Eltham ex-pat caught up in ‘chaos’ on Indonesian earthquake islands

BY CALUM FRASER
calum@slpmedia.co.uk

A diving instructor caught up in the devastating earthquakes in Indonesia is calling for support.

Ash Embi, of Eltham, was washing down his diving gear after a night dive when a massive earthquake hit the Gili islands where he works on Sunday of last week.

The 6.9-magnitude quake has devastated Indonesia and the surrounding islands, with the official death toll rising past the 300 mark.

Mr Embi has been evacuated to Bali, where he is trying to get aid and supplies back to the devastated islands.

Mr Embi, who grew up in Mottingham Road, said: “It was chaos. Buildings were crumbling around us.

Everybody on the island rushed to the beach to get away from collapsing buildings. “Electricity went out across the island, so it was pitch black.

I tried to help as many people as I could.

“One man was bleeding from his head and hip. I tried to give him oxygen and stop the bleeding.

It was horrible. “I saw another woman who had been hit by part of a building. They both passed away.”

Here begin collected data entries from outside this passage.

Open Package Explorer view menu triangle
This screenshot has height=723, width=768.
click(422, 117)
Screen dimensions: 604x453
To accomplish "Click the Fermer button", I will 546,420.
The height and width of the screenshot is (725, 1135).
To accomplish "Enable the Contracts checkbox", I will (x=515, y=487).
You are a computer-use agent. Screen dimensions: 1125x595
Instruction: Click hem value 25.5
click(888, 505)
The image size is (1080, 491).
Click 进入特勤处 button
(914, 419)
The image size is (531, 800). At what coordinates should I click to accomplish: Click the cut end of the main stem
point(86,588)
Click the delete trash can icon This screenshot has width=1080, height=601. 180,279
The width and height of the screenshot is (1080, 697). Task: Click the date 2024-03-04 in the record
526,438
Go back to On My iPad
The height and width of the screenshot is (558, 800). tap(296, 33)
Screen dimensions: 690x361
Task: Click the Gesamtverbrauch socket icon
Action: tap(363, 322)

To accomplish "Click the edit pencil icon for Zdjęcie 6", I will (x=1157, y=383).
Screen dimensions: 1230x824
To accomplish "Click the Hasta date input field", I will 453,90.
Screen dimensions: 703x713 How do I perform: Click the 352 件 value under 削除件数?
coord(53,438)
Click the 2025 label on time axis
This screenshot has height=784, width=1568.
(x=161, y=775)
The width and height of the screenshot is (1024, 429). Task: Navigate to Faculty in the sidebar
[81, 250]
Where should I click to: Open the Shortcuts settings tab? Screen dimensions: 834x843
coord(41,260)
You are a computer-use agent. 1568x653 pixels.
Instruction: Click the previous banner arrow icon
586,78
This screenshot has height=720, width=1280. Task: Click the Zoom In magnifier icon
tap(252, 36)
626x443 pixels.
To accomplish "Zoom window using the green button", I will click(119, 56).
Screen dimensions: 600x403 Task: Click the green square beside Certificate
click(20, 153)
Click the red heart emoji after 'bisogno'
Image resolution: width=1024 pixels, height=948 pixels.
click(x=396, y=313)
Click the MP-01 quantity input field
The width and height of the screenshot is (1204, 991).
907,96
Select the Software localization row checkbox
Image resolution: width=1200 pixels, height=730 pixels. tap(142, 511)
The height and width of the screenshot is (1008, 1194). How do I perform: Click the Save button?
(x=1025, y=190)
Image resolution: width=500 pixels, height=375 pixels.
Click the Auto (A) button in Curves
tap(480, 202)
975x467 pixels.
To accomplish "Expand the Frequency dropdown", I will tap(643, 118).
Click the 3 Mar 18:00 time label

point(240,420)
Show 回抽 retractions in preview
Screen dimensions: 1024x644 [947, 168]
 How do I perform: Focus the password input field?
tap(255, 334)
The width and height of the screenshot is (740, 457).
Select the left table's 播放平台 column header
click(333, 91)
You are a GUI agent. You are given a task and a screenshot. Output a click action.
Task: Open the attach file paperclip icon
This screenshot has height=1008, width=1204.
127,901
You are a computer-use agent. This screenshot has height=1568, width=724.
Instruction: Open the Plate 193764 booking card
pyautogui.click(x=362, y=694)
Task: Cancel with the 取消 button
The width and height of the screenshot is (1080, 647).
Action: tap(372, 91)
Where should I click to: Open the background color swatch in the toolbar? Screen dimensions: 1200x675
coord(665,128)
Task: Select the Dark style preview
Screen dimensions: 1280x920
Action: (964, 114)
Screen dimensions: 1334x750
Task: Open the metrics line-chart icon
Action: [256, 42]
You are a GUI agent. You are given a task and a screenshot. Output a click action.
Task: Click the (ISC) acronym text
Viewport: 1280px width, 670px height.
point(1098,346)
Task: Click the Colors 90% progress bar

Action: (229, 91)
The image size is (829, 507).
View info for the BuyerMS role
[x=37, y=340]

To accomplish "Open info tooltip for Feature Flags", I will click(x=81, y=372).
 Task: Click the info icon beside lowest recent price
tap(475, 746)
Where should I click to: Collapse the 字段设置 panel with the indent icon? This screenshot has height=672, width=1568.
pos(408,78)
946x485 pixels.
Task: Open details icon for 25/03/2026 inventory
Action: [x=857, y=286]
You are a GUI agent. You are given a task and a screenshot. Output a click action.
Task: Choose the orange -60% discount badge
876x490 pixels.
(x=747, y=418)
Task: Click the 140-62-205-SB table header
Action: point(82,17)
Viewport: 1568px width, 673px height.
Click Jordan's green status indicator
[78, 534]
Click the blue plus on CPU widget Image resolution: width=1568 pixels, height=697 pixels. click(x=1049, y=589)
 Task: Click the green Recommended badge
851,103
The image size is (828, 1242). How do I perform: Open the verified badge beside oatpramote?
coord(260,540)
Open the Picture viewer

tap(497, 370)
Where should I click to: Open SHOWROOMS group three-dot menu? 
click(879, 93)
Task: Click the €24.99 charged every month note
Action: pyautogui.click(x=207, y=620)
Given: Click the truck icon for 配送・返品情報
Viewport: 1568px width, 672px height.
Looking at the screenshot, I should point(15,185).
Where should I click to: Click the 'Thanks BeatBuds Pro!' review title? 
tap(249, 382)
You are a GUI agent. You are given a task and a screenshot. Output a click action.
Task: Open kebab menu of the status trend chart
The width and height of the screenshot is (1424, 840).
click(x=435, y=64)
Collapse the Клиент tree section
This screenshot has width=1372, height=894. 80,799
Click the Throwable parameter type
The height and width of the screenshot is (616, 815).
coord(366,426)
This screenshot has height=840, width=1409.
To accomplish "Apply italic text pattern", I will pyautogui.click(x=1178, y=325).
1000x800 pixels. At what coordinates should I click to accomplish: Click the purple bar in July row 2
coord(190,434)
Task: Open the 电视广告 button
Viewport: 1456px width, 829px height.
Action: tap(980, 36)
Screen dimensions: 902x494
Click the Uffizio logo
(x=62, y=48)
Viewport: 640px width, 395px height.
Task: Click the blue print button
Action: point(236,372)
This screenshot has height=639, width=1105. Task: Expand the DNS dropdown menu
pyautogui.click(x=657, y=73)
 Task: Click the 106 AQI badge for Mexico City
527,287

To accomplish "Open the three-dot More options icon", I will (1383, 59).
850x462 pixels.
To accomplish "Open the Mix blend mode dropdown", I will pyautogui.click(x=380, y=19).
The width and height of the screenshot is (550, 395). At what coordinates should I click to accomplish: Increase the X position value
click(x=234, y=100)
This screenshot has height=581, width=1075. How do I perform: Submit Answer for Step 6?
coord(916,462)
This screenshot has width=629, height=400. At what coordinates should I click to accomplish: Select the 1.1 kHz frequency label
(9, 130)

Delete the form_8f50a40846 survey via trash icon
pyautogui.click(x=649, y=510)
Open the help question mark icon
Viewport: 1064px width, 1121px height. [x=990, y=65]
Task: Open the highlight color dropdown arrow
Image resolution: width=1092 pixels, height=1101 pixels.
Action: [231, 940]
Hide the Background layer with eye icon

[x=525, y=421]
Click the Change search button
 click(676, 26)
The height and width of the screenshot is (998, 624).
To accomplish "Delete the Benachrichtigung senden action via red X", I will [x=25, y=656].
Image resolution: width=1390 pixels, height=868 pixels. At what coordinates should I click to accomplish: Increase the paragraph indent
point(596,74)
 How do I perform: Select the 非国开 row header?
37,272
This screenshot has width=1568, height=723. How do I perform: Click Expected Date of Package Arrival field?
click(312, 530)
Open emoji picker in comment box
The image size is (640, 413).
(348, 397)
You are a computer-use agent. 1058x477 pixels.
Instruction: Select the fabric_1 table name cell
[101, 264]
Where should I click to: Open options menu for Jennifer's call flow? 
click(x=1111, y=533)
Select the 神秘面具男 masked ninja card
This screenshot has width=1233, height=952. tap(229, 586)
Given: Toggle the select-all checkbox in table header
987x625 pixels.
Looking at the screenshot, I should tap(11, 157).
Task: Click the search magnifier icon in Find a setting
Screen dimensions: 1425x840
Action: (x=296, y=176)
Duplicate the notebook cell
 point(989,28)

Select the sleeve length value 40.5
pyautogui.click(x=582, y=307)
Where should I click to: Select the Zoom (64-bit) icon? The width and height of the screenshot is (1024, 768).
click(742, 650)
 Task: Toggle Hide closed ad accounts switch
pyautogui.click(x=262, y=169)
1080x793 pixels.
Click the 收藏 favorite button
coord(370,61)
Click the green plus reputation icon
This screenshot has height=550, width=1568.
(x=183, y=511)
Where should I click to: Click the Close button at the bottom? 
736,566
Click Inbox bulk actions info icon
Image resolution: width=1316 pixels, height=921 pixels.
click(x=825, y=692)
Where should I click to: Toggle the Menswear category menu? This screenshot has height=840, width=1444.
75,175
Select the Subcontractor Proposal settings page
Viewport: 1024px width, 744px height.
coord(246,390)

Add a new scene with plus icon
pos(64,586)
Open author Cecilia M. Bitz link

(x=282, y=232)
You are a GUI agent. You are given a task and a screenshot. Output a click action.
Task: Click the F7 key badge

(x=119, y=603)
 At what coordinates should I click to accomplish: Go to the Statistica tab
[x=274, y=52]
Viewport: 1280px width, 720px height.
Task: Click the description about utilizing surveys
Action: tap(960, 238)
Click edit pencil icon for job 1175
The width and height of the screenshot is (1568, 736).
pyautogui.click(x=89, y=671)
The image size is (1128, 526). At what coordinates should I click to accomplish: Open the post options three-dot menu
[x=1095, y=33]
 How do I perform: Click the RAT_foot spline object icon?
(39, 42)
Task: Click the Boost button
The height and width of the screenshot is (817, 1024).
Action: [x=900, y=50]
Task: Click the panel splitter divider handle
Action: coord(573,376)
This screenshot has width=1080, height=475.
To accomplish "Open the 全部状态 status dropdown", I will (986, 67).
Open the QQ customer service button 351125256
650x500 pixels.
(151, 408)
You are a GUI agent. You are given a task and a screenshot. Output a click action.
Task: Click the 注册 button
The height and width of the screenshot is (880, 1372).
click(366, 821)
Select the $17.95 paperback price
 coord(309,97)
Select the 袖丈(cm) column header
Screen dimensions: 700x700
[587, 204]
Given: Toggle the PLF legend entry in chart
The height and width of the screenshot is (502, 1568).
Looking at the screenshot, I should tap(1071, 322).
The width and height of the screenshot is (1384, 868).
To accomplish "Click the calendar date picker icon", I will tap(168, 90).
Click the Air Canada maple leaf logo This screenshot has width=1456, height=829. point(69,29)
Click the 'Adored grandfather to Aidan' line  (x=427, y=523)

The quake, which directly hit Lombok Island on Sunday, August 5, sent massive shock waves across the ocean to where Mr Embi was on Gili Trawangan.

The Indonesian government released a tsunami warning on the morning of Monday, August 6. A tsunami in 2005, which hit the Indonesian islands, killed more than 150,000 people.

The 32-year-old said: “The Government’s tsunami warning created mass hysteria on the island. Everyone was thinking about 2005.

They ran from the beach to the highest point on the island.” Later the Government lifted the warning and a rescue operation was initiated.

On Tuesday morning the police and military arrived. Mr Embi said: “Tensions had been rising. There was a lot of looting.

The police came with guns and that sort of calmed things down. Mr Embi, who has worked as a diving instructor in Indonesia for four years, was evacuated from Gili Trawangan on Tuesday August 7. He said:

“I’ve only really had two wobbles. One was when we arrived in Bali. People were there waiting for us with food and helped us. “I couldn’t speak. We were just not expecting that.

“The other wobble was on the beach after the first quake. I went down to there and had a bit of a melt down. I’d just seen two people die. That is difficult to process. “But our dive centre is like a family. Whenever someone loses it, we get together to help them.”

On Bali Mr Embi and his dive centre team have regrouped and are now trying to get food and supplies back to Gili Trawangan.

Mr Embi said: “The aim now is to rebuild the island. People need to know that the islands can be back up and running soon.

“If you’ve ever seen the Indonesians work, you’d know how quickly they can sort this out. We just need a bit of help.

The Government refuses to declare that it is a crisis, so it means international aid cannot be given.

“We’re now appealing to friends, family and anyone back home to contribute what they can.” A crowdfunding page has been set up.